= Favre family =

Genevan notable family

The Favre family was a family of notables of Geneva, one of many bearing this surname in Romandy.

== Origins and early modern magistrates ==

Coming from Échallens, Jean Favre (d. 1525), a cloth merchant, settled in Geneva around 1480 and was received as a burgher in 1508. The family's social rise was rapid: his son François Favre was a member of the Small Council and bought the fortified house of Vésenaz, which remained family property until 1764. François and his son Gaspard (d. 1556) belonged to the party of Ami Perrin, opposed to Calvin.

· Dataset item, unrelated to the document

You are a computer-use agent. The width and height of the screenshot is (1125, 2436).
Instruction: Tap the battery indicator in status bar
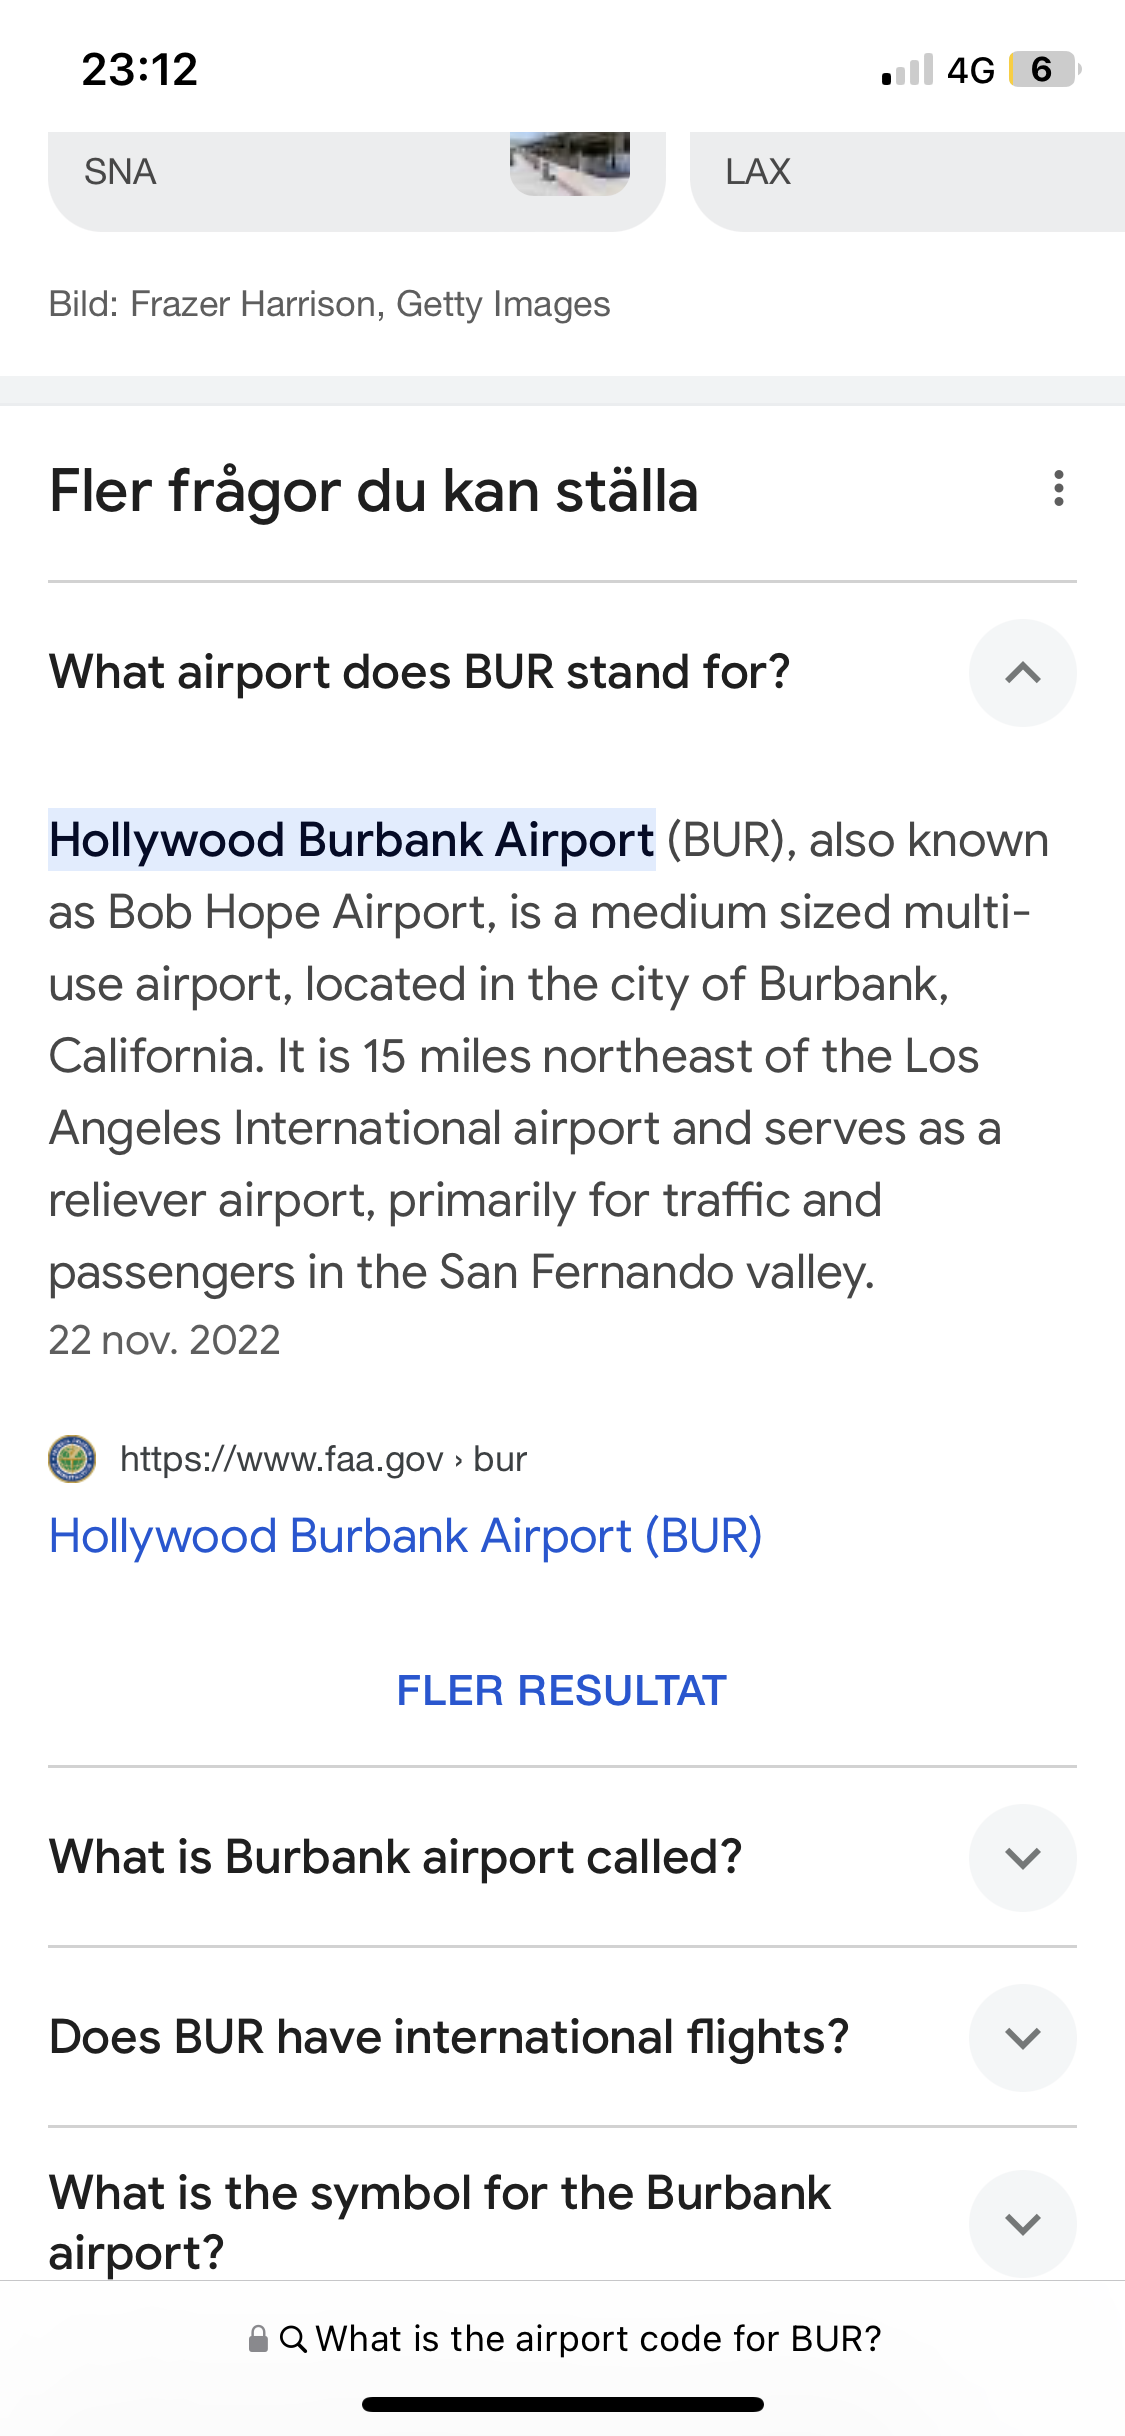pyautogui.click(x=1044, y=70)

Jean (1556–1621), syndic every four years from 1598 to 1619, was the ancestor of a line that provided magistrates to Geneva until the eve of the Revolution. One of them, Ami (1592–1653), first syndic, was lord of Dardagny, and his son Daniel (1626–1696) lord of Châteauvieux and Confignon. Ami's residence on the rue des Etuves was sold in the early eighteenth century and demolished at the end of the nineteenth; its portal was transferred to the house of La Grange, acquired in 1800 and bequeathed to the city of Geneva in 1917.

== Nineteenth-century scholars and philanthropists ==

In the nineteenth century, the Favres, without abandoning political life, produced several scholars: Guillaume (1770–1851), director of the Library and one of the founders of the Société de lecture and of the Société d'histoire et d'archéologie; his sons Edmond Favre and Alphonse Favre; his grandsons William Favre, Camille Favre (1845–1914), archivist-palaeographer and archaeologist, Ernest Favre (1845–1925), geologist, Léopold Favre, and Edouard Favre (1855–1942), historian.

Edmond and his sons were staff officers and authors of military works. Ernest and Edouard were also active in missionary works, and Edmond and Camille sat on the ICRC. Their daughter and sister Alice (1851–1929) chaired the Geneva Red Cross during the First World War. The Favres devoted part of their fortune to philanthropic works.

== Bibliography ==

- Galiffe, Notices généalogiques.
- Almanach généalogique suisse, 4, 198–204; 6, 190–193.
- Livre du Recteur, 3, 284–291.
- Monuments d'art et d'histoire du canton de Genève, 2, 2001, 346–352.